Malinowski suggested that the next time you go to eat at a restaurant like Denny's, or Applebees, or TGI Friday's, you take a look around the back. Are there bicycles parked there? Odds are good that these belong to people who are recently out of prison, perhaps on a work release program. Since they can't hold a driver's license, they'll bike to work.
He told us of receiving a phone call (by law, they're required to answer all telephone calls from prisoners so they can't claim they tried to get in touch with them but couldn't reach them) from a recently released inmate. He went on and on about how he'd gotten with the program, had a place to live (girlfriend), checked in with a parole officer, and had a job lined up (graphic artist) that would pay him $1700. Malinowski didn't recall the name, so he looked it up in the prison computer system.

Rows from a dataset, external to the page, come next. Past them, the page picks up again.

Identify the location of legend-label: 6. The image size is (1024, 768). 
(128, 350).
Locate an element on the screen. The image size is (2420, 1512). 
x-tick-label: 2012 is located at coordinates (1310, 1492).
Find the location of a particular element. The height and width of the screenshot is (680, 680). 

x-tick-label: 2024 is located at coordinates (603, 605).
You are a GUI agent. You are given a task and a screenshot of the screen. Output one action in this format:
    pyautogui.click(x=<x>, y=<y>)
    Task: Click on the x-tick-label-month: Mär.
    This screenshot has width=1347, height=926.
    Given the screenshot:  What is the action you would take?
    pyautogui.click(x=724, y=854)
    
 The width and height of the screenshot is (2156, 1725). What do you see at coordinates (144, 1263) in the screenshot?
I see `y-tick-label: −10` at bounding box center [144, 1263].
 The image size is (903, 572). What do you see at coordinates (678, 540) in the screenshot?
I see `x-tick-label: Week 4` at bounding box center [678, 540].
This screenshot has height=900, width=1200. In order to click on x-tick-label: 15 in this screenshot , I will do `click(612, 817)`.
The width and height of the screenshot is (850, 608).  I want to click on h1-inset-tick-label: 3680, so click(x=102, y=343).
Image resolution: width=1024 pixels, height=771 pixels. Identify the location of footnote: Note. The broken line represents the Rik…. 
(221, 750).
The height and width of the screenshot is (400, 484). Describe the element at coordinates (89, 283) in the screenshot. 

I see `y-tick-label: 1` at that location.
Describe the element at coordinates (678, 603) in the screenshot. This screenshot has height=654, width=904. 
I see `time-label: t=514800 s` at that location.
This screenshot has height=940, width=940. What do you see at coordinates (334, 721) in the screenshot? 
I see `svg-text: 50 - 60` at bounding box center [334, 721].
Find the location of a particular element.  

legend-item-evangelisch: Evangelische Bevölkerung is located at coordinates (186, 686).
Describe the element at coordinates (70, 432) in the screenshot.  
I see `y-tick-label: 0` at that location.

The guy had been arrested 22 times, and had been in prison 5 times. He was calling because he needed $80 to rent the airbrush equipment so he could do the job and get paid, and to him, the easiest and fastest way to the money was to call the instructor of the Life Skills class.
One side note – why the picture of the binder clips? The stacks of class handouts were fastened with these clips. After unclipping them to pass them out, David's colleague automatically hooked the clips together and put them in his pocket, whereas we would probably just leave them on the table. Why? Because if you remove the prongs from the clip, they'll unlock a pair of handcuffs.
Along those lines, Nike once manufactured some elite shoes with chrome tips on the laces (anyone know the correct term for those tips? I did, which was my moment of fame in the class) which also were perfect for unlocking cuffs.